Gli scempi architettonici realizzati negli anni con la compiacenza delle amministrazioni comunali hanno deturpato dei luoghi abitati sin dai tempi degli etruschi senza che i nuovi occupanti ne ricevessero in cambio quel miglioramento di condizione reso possibile dal progresso scientifico. Ritorniamo alla cronaca della corsa. Quando iniziavo a convincermi che sarei stato in grado di portare a termine la mia missione è successo qualcosa di bello.

Nella mia testa stavano ruotando dei pensieri intorno alla parola protezione e ad un certo punto di fronte a me ho visto due podisti che si tenevano per mano. Quando li ho superati mi sono accorto che si trattava di un non vedente e un accompagnatore protesi in uno sforzo comune ed uniti dalla semplicità di stare insieme che rendeva magico il loro incedere nonostante la forza di gravità volesse dire la sua. Le loro gesta mi hanno accarezzato, riscaldandomi, con tocco fulmineo e deciso.

Nella storia dell’umanità abbiamo testimonianza di tanti atti eroici compiuti da persone che si sono sacrificate per altri. Come non ricordare i partigiani e tutte quelle persone che hanno combattuto per la dignità e la libertà. Nell’antichità vi era una città stato, Sparta, che si fondava sul senso di appartenenza e sul concetto di uguaglianza.

Anche se ci sarebbe molto da dire sullo stato sociale spartano dato che la ricchezza degli “uguali”, termine con cui si chiamavano tra loro i figli di Sparta, proveniva dalle terre coltivate dagli schiavi. La società spartana aveva concepito un tipo di schieramento militare di grande efficacia. L’assetto della falange era tale per cui ogni guerriero con il suo scudo proteggeva il compagno di lato e la vita di ognuno dipendeva da chi stava accanto.

Spesso la pratica dello yoga viene concepita come un miglioramento personale, una sorta di autoevoluzione consapevole. Mentre i Maestri ci insegnano che lo scopo dello yoga è lo sviluppo della coscienza del genere umano nel suo insieme e che ciò passa dalla necessità di conoscersi essendo una condizione sine qua non riconosciuta da tutte le tradizioni.

Comunque è innegabile che le gesta dei grandi esseri ci rimandano al valore della compassione.
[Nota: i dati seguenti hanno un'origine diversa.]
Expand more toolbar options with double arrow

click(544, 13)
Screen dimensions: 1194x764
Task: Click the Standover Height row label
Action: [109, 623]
Ama l’altro come te stesso leggiamo nel vangelo. Come può un aspirante allo yoga sottrarsi a questo insegnamento? Certo dovremo calpestare ancora molta terra, cioè dovremo necessariamente seguire i bisogni indotti dall’io prima di capire il vero significato dell’insegnamento Cristico.

Comunque anche prima di raggiungere l’unione con noi stessi avremo diverse opportunità per meravigliarci della bellezza della vita E’ una strada che dovrà essere percorsa, dovrà essere conosciuta in tutte le sue opportunità. Patanjali a questo proposito ci insegna che l’illuminazione della coscienza si può compiere in modo veloce, medio o lento.

Un Maestro che ho la fortuna di ascoltare consiglia la prima possibilità … ma ritorniamo alla corsa podistica perché magari volete sapere come è finita! L’ultimo chilometro che mi separava dall’arrivo è stato caratterizzato da alcuni superamenti con un altro podista. Un centinaio di metri prima del traguardo ci siamo affiancati e siamo arrivati in questa posizione fino sotto al traguardo. Devo dire che è stato piacevole arrivare insieme ad un altro.